Like most people, I saw the story of the couple who had the wrong embryos implanted by their fertility clinic. Obviously, that was one heck of mistake and indicates that the clinic needs to reassess how it labels and tracks embryos. This does provide a rather extreme example of the sorts of easy to fix errors that can cause so much trouble.

What struck me the most about this story was the fact that the couple decided that the embryo would be brought to term and then given to his/her biological parents. When asked about this, the couple made it clear that their decision was based on their values.

Since I teach ethics, I find this very interesting indeed. Naturally, I also find it interesting as a person. It is, to say the least, morally commendable for the woman to go through this experience knowing that she will be giving up the child. As far as I know, she is not receiving any compensation from the other couple for this. Of course, the fertility clinic certainly owes her for the mistake they made.

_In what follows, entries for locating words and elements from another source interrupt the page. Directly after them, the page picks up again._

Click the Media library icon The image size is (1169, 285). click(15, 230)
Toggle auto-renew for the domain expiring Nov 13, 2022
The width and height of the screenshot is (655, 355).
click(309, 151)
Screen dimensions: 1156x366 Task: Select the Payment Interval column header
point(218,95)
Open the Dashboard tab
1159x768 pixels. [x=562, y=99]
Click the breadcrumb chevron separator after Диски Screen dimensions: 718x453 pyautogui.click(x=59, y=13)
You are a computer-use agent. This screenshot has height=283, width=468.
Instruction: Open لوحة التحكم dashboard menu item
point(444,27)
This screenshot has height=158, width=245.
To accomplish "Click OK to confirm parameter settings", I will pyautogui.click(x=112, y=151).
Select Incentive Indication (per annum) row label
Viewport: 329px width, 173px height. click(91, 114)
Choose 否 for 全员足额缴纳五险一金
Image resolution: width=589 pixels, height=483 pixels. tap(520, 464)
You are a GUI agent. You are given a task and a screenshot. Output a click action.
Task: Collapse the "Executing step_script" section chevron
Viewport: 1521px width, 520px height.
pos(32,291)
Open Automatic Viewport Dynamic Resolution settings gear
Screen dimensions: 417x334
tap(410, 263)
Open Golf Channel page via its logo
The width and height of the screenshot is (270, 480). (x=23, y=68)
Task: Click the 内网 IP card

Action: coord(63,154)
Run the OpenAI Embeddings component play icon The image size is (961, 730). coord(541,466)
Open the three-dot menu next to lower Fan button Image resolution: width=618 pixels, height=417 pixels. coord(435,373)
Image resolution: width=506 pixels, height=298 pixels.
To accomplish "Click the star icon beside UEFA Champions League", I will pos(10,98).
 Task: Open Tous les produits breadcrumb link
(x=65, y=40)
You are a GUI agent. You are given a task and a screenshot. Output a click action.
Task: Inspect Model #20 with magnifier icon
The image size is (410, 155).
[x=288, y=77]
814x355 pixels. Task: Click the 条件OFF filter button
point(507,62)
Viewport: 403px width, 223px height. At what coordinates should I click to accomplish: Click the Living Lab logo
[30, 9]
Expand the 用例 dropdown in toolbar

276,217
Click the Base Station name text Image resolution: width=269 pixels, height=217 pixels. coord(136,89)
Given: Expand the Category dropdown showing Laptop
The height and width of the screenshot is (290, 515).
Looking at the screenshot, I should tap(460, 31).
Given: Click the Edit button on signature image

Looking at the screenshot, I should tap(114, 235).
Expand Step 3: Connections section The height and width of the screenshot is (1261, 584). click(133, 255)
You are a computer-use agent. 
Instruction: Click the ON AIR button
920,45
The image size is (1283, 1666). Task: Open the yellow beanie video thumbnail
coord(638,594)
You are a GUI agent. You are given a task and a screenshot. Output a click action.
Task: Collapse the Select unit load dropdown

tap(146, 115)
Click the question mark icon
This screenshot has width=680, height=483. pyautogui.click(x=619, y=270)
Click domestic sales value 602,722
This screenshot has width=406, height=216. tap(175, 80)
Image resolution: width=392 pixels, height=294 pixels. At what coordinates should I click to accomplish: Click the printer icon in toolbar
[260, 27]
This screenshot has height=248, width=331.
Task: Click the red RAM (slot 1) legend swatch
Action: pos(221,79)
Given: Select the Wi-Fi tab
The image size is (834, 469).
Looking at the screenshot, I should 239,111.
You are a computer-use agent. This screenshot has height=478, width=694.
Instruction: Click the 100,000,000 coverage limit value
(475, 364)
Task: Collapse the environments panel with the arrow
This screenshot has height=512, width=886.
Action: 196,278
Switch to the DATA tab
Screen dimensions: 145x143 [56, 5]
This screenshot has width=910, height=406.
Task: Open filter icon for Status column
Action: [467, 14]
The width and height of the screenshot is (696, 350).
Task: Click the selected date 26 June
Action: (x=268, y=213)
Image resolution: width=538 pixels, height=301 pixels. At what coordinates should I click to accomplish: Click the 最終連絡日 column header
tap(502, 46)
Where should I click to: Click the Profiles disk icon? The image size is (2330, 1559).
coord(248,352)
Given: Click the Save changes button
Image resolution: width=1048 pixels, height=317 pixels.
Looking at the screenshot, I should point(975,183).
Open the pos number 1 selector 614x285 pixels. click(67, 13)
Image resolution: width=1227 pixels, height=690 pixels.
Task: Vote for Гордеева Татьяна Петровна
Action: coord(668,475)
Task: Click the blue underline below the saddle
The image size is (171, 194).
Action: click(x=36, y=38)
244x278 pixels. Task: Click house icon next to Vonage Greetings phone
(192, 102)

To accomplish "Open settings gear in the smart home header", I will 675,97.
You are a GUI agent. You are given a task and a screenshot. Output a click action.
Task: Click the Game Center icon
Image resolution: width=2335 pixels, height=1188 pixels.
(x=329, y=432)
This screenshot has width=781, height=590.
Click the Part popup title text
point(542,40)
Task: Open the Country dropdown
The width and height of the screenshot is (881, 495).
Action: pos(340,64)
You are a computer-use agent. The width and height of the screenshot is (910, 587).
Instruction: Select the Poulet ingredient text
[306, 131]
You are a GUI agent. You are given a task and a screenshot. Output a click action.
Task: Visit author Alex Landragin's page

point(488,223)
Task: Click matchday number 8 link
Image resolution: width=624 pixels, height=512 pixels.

Switching back to philosopher mode, I cannot help but compare this to the famous violinist analogy that has been used in the moral debate over abortion. While the cases are different, here is a case in which a woman has been implanted with a “non-related” embryo and is faced with the choice of keeping it or having an abortion. As noted above, she elected to act in what many would regard as a commendable way.

Of course, some might contend that she had no obligation to do this (even though it would be awfully nice to do so). After all, while she chose to be implanted, she did not chose to be implanted with another couple’s embryo. This would seem to provide adequate moral grounds for having an abortion. After all, to force her to bear the child of another would certainly seem to place an unreasonable burden on the woman. Or would it? Is anyone willing to argue that she was not just really nice to do this, but also morally obligated to do so?